16 Nisan 2014 Çarşamba

Ben aslında yokum

Vallahi yokum ben.

Beni görebilen, dokunabilen, hissedebilen var mı? Bedensellikten bahseden kim? Beni anlayan var mı? Beni her hücresinde hissedebilen kim var? Nörolojiden bahseden yok burada. 

Beni gören var mı? 

Elimdeki kırık kemiğin yerini kaç kişi biliyor? Saçlarımın altıdaki sivilceleri? Ortada birleşen kaşlarımdan şikayet eden mi var? Kambur oturmama kızan? Koltuk altına sümük sürdüğümde, "pisliksin ya" diyenler nerede? 

Ben dahil, beni bilen var mı? 

Sağdan soldan bastırıyorum ayağıma, canım ne kadar acıyacak diye test ediyorum. Kafamın içindeki sivilceler yolup kanatıyorum. Sol ayağıma bilerek kramp sokuyorum. Derimin kızarmış bölümlerine kolonya döküyorum. Sigara içiyorum. Kakamı tutuyorum. Diğerlerinin bir amacı var da, bu sonuncuyu neden yaptığımı bende bilmiyorum.

Sesimi duyan var mı?

Ben hiç bir şey anlamıyorum. Sadece büyük bir gürültü ve uğultu duyuyorum. Kırılan camlar, düşen tahtalar, birbirine çarpan dallar... Titreşimler olarak kulağıma geliyorlar.

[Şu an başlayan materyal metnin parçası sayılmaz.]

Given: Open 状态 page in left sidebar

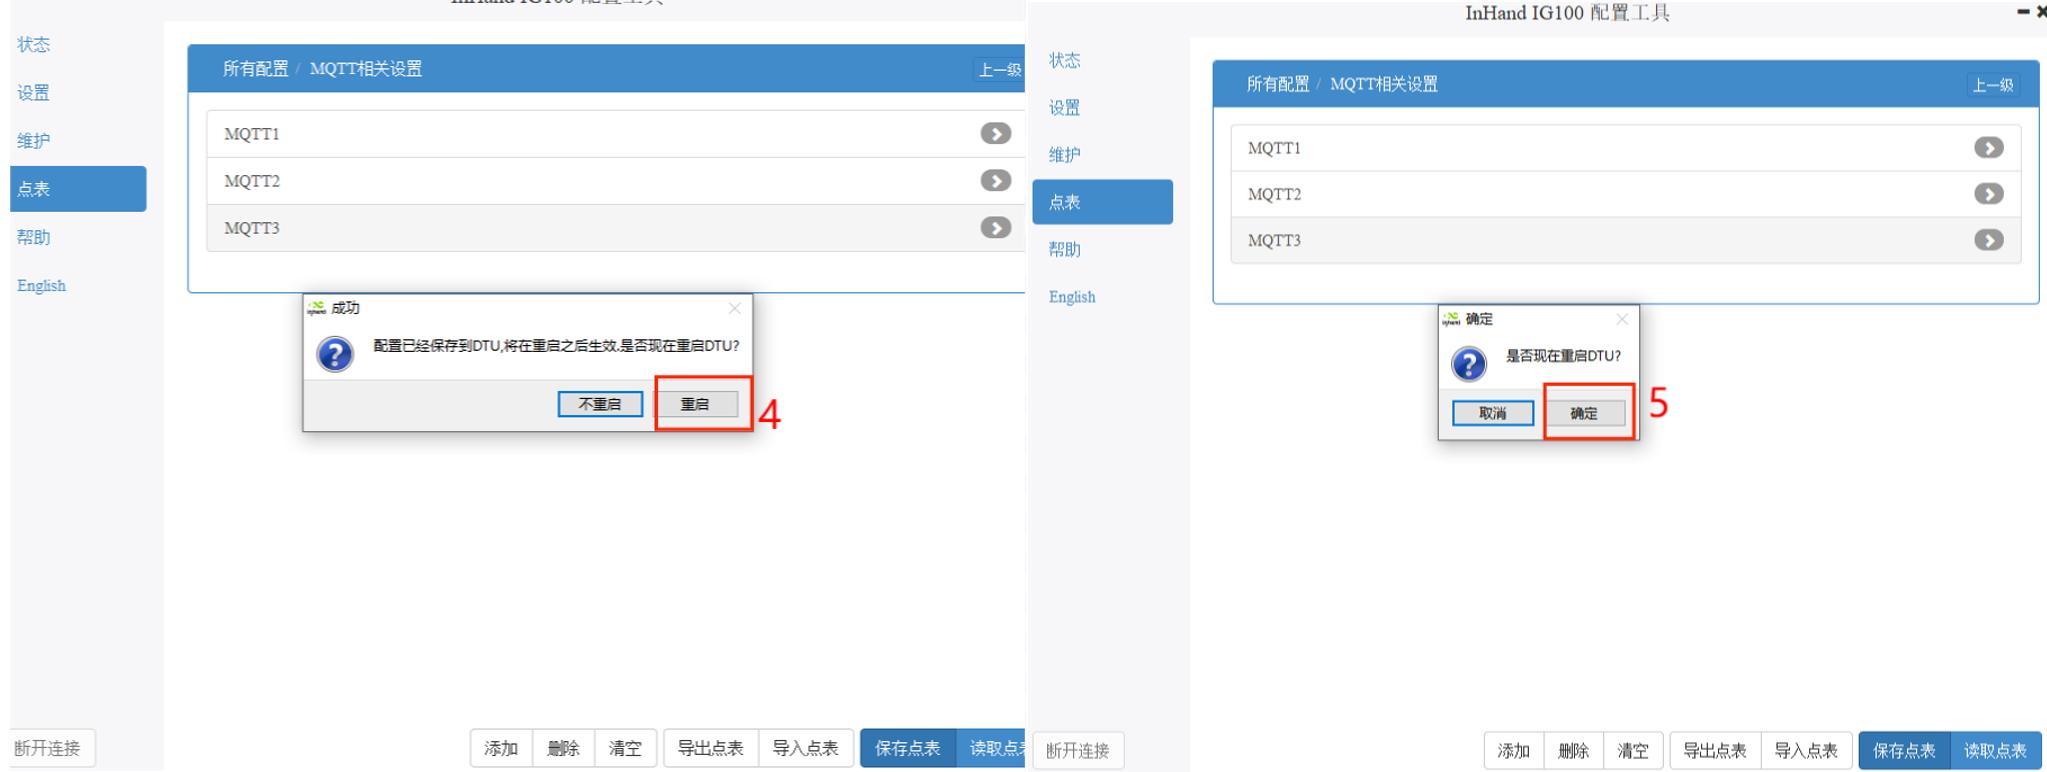Looking at the screenshot, I should click(34, 45).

Benden başka herkes, başka bir titreşimi duyuyorlar. Daha doğrusu, hissediyorlar. Benden uzakta bir yerlerde, binalar yıkılıyor. Benden uzakta bir yerde, insanlar hayatlarının en büyük felaketini yaşıyorlar. Yıkılmış bir binanın altında sıkışıyorlar. Titreşimin, depremin yıktığı bir binanın altında. Hayatlarını bir titreşim yok ediyor, sonra sıkıştıkları yerde, başka bir titreşim duymayı bekliyorlar. Birinin sesini... Belki annesinin, belki çocğunun, eşinin, babasının... ya da hiç tanımadığı, kurtarma ekibinden birinin sesini. 

Kokumu alan var mı? 

Bir insanın ter kokusunu bile sevdikten sonra ona sırtınızı dönemezsiniz. Ter dediğiniz, sidiğin bir değişiğidir. Belkide aynı şeydir, tam bilmiyorum. Ne olursa olsun, insanın annesi bile sevmez ter kokusunu. Bir insanın ter kokusunu dahi sevdiysen, bırakıp gidemezsin. Gidersen, arkanda bir şey bırakmadığını bilmelisin. 

Tenime dokunan var mı?

Dört tel sakalım, beş jiletli tıraş bıçağım var benim. Derimi kazır gibi tıraş oluyorum. Cildim tahriş olurmuş, suratımı kesermişim umurumda bile değil. Sevmiyorum suratımda çıkan dört tel sakalı. Ya tam olsun istiyorum, ya hiç olmasın. Böyle yarım olan her şey canımı acıtıyor sanki. Tüm yarım kalmışlıkları hatırlatıyor bana. 

Tadı alan var mı? 

Katı şeylerde tat olur, sıvı şeylerde tat olur da, gazın tadı olduğunu bilmezdik. Geceleri kanımızı emecek olan sivri sineklerden kurtulmak için bile bu kadar gaz sıkmadık biz. Osurana güldük, kokusundan kaçtık da, hiç osuruk tadı almamıştık. Gaz odalarını çok duyduk da, hiç hayal edecek gücü bulamamıştık. Acı yemeyene adam demezlerdi, biz acıyı gaz olarak yiyebildik. Bibere acı diyen, gaz olarak tatsın bir de. 

Ben aslında yokum, olan yerlerim ağrıyor, üşeniyorum olmaya. Canım sıkılıyor, sayıklıyorum.